Hacking Chinese

A better way of learning Mandarin

Why is listening in Chinese so hard?

Many people who know only a little about learning Chinese think that either pronunciation or characters is the most difficult part of the language. That’s understandable, because tones can be tricky in the beginning and there are so many characters to learn.

But the skill most learners struggle with is actually listening, not speaking, reading or writing. This is based on a survey I ran here on Hacking Chinese a few years ago, as well as my own experience as both a learner and a teacher.

In this article, I will explain why listening is so hard.
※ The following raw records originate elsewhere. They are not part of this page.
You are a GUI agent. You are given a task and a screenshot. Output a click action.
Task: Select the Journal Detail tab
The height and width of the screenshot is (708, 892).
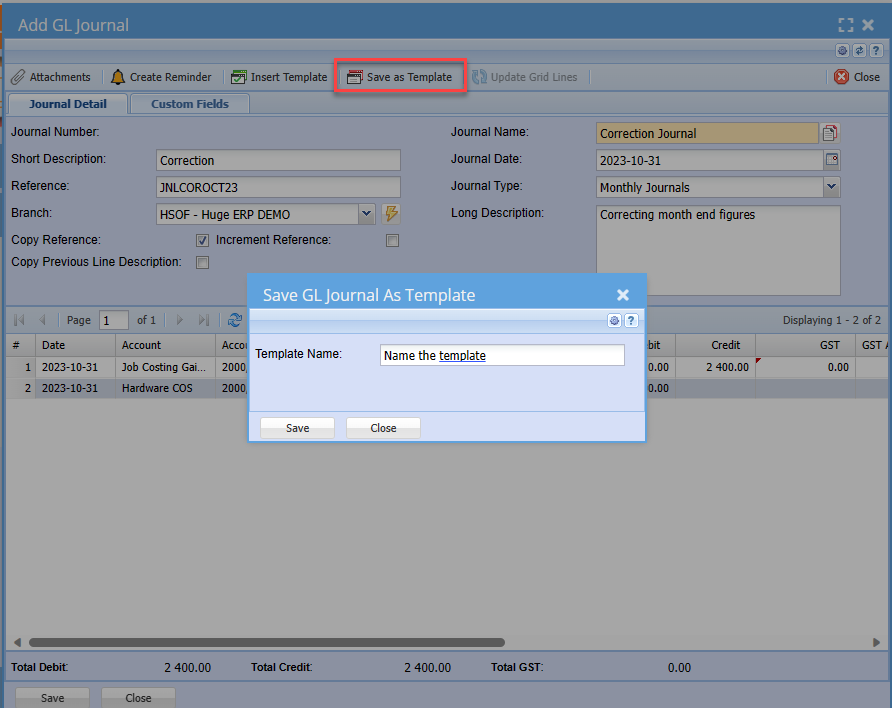[x=69, y=104]
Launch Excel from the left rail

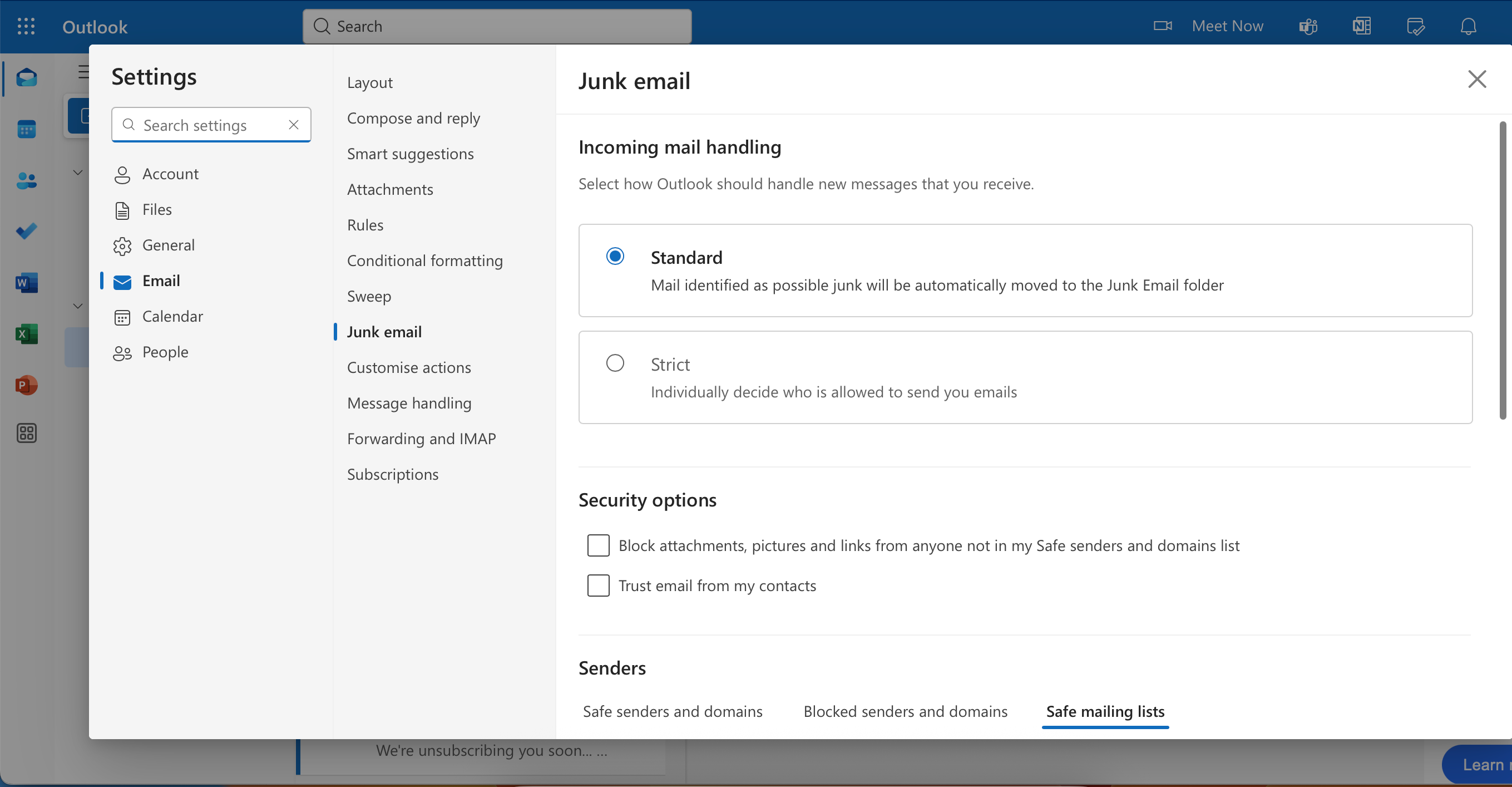click(26, 334)
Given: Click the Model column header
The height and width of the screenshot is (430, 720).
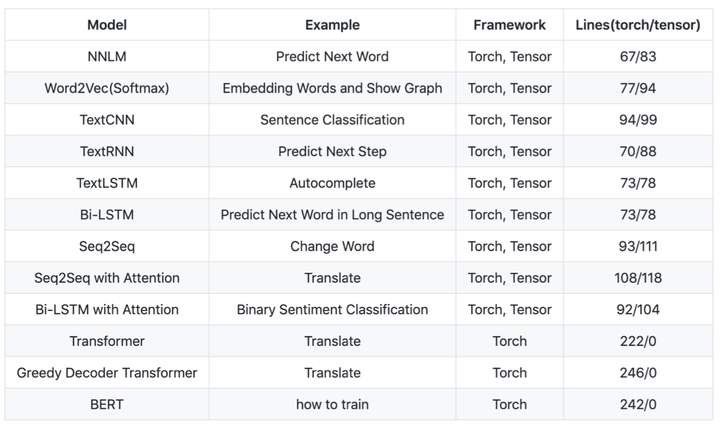Looking at the screenshot, I should click(107, 24).
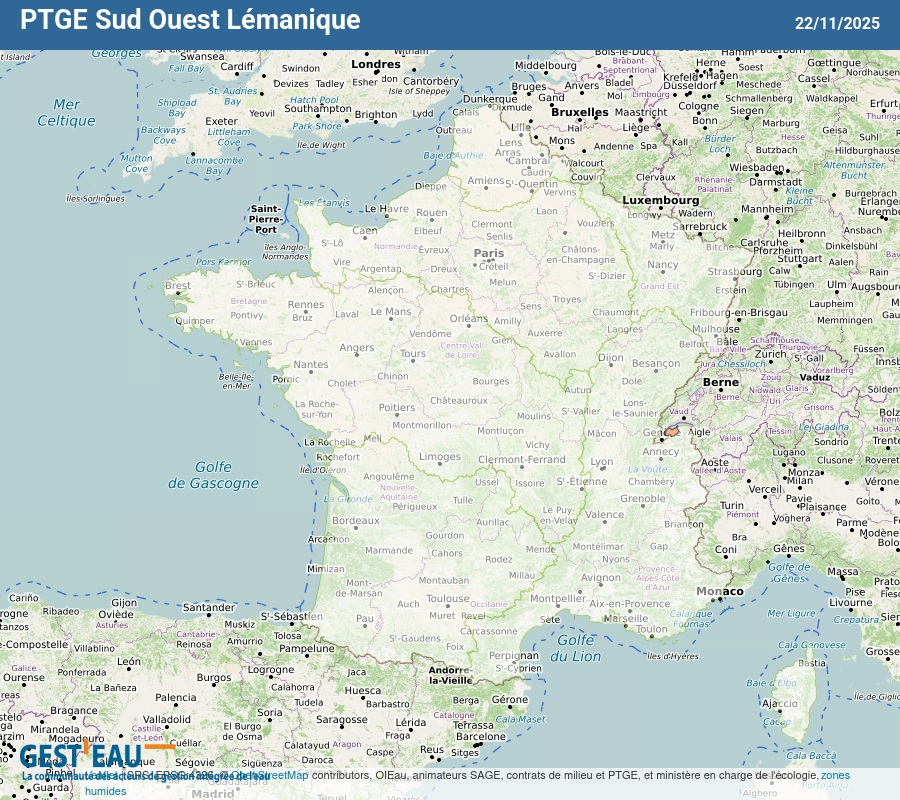Click the orange PTGE zone near Genève
Screen dimensions: 900x800
(673, 432)
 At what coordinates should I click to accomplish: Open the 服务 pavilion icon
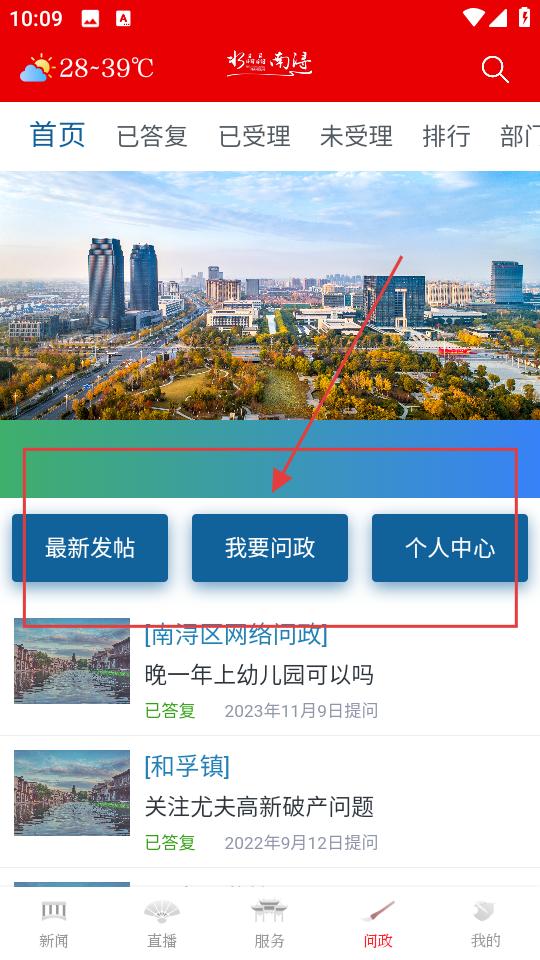click(269, 910)
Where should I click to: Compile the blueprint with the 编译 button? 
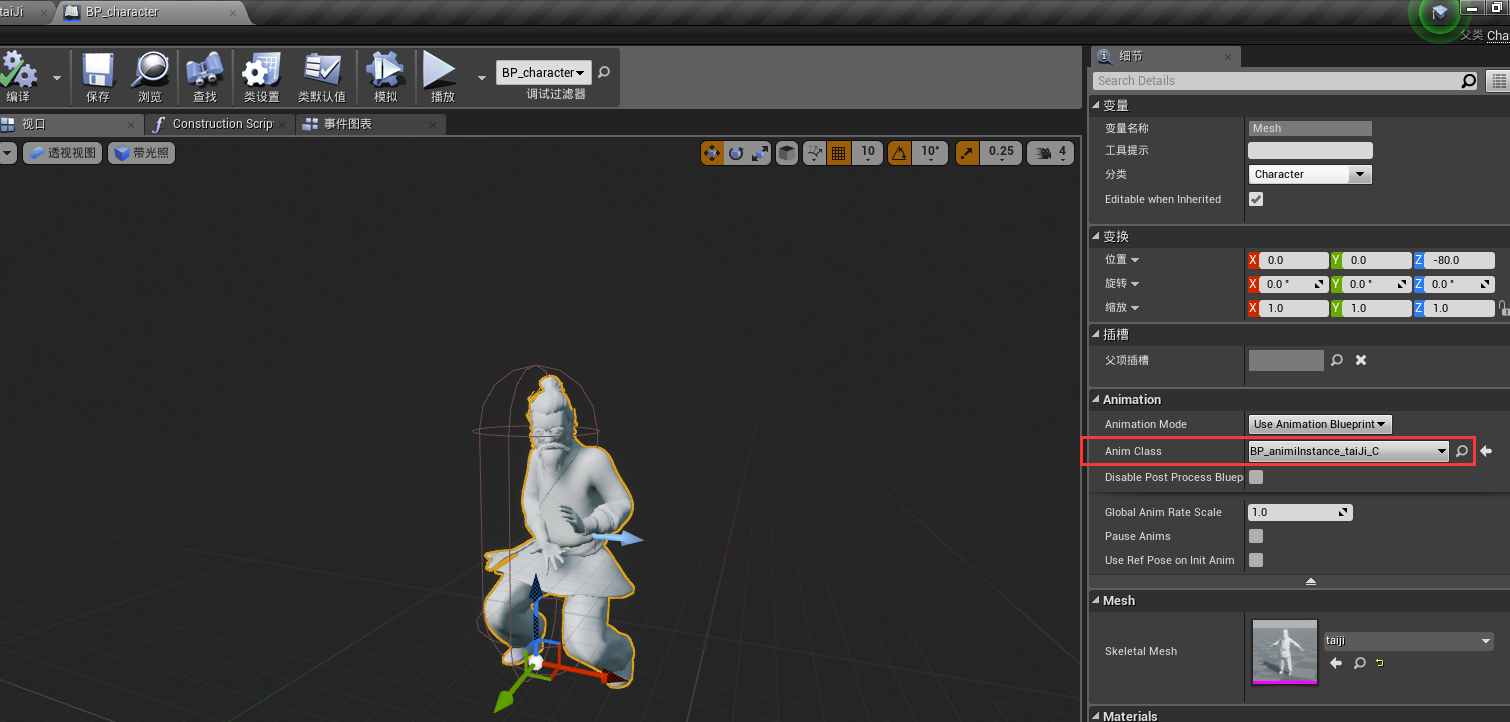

There are some obvious reasons I’m sure most of you realise without me having to point them out, but there are also some less obvious reasons I didn’t realise until grad school and after many years of studying.

Tune in to the Hacking Chinese Podcast to listen to the related episode:

Available on Apple Podcasts, Google Podcast, Overcast, Spotify and many other platforms!

Why listening is hard in general

Before we get to the question why listening is hard in Chinese in particular (and it is, wait for it), let’s briefly discuss some things that make listening hard in general, that is, listening in any language. The main reason listening is hard is the lack of control. As a listener, you can’t control the rate of speech, the words and grammar used or anything else.

In a conversation, you can use some communication strategies to influence these factors by telling the speaker that you don’t understand, asking her to slow down and so on, but your control is still limited compared to when you speak yourself. In that sense, speaking is much easier as you can stick to things you know.

Compared with reading, listening poses extra challenges because it can usually not be slowed down or paused at will, at least not in the wild. This is different from reading, where you can stop, reread or otherwise control the speed.

Even if the overall speed is fixed, such as in an exam, you can still decide to dwell on a tricky character or reread a difficult sentence, and then make up for that by speeding up on easier passages. You can’t do any of that when listening.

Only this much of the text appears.